▸ DOCUMENT EXCERPT
____
And there is a self-reinforcing dynamic here that changes the character of progress. Better forecasts produce better decisions. Better decisions generate more data about what works. More data produces better forecasts. This is not a simple feedback loop — it is an autocatalytic cycle, the same structure we see in the relationship between AI and research: AI improves research capability, better research produces better AI, the cycle accelerates. In both cases, beyond a certain threshold the dynamics undergo a phase transition from linear improvement to self-sustaining acceleration. The question is not whether forecasting systems will improve. It is whether we are approaching the threshold where improvement becomes self-reinforcing — where the system generates its own training signal faster than the world generates new complexity.
The end goal
What is the ultimate purpose of these systems?
We believe it is this: a continuously evolving system that shapes how we allocate our time, once we have chosen the future world state we are building toward.
The question "what should I work on?" contains within it every other question. It requires an estimate of which futures are reachable (forecasting), which are desirable (preferences), what actions will shift the probability distribution over those futures (causal models), and how your actions interact with the actions of everyone else (coordination). It requires understanding your own values, the constraints of the physical and institutional world, and the evolving intentions of the people you work with. A system that helps answer this question with calibrated confidence is, we believe, the most valuable thing that can be built.
____
(Stored data)
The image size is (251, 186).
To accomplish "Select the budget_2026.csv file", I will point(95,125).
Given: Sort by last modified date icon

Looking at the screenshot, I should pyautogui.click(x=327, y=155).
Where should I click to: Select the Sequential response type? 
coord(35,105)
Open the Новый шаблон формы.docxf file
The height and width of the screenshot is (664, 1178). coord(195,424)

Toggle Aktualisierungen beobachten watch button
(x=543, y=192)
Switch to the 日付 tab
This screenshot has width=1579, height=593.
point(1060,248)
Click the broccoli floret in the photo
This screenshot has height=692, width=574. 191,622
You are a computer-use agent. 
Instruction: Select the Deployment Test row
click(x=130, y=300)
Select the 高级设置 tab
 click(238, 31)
____
▸ EXERCISES
1) In the passage about forecasting systems, what do better decisions generate?
2) Write the next part of the passage about forecasting systems, picking up after its final sentence.
The lines of stored data are separate material from the passage about forecasting systems.

▸ REPLIES
1) More data about what works.

2)
No single human can hold all of this. No single model can compute it. And the intellectual history here is instructive about why. Hayek argued in the 1940s that markets succeed precisely because they aggregate knowledge that cannot be centralized — tacit, local, contextual knowledge embedded in individual experience. Central planning fails not because planners are incompetent but because the relevant knowledge is distributed in a form that resists aggregation. This was, for decades, a decisive argument for markets over planning.
Recent work complicates this picture. AI is making tacit knowledge codifiable at scale — converting the kind of contextual, experiential knowledge that Hayek argued was irreducibly local into explicit, transferable representations. If this continues, it undermines the strongest argument for pure decentralization. Centralized systems become more feasible when the knowledge they need to aggregate becomes legible.
But the resolution is probably neither pure markets nor pure planning. What Elinor Ostrom spent a career demonstrating — and what earned her the Nobel — is that the most robust governance systems are polycentric: multiple, overlapping decision centers that operate autonomously within their domains while coordinating on shared problems. Not a single market. Not a central plan. A network of decision-making nodes, each with local autonomy and calibrated awareness of the others.
This is what we are building toward. A system that continuously aggregates signals — from markets, from democratic delegation, from prediction systems, from the world itself — and projects those signals into a coherent model of what is worth doing next. Not by centralizing all knowledge into a single planner, and not by leaving all decisions to uncoordinated market signals, but by building the infrastructure for polycentric intelligence: local autonomy, shared world models, and calibrated coordination.
Our world model is the foundation. Our forecasting systems are the mechanism. Axion is the interface. And the work on understanding model fragility and forecaster evaluation is how we ensure the system is honest enough to be trusted with consequential decisions.
The goal is not to predict the future. It is to help choose it — and then coordinate the work of getting there.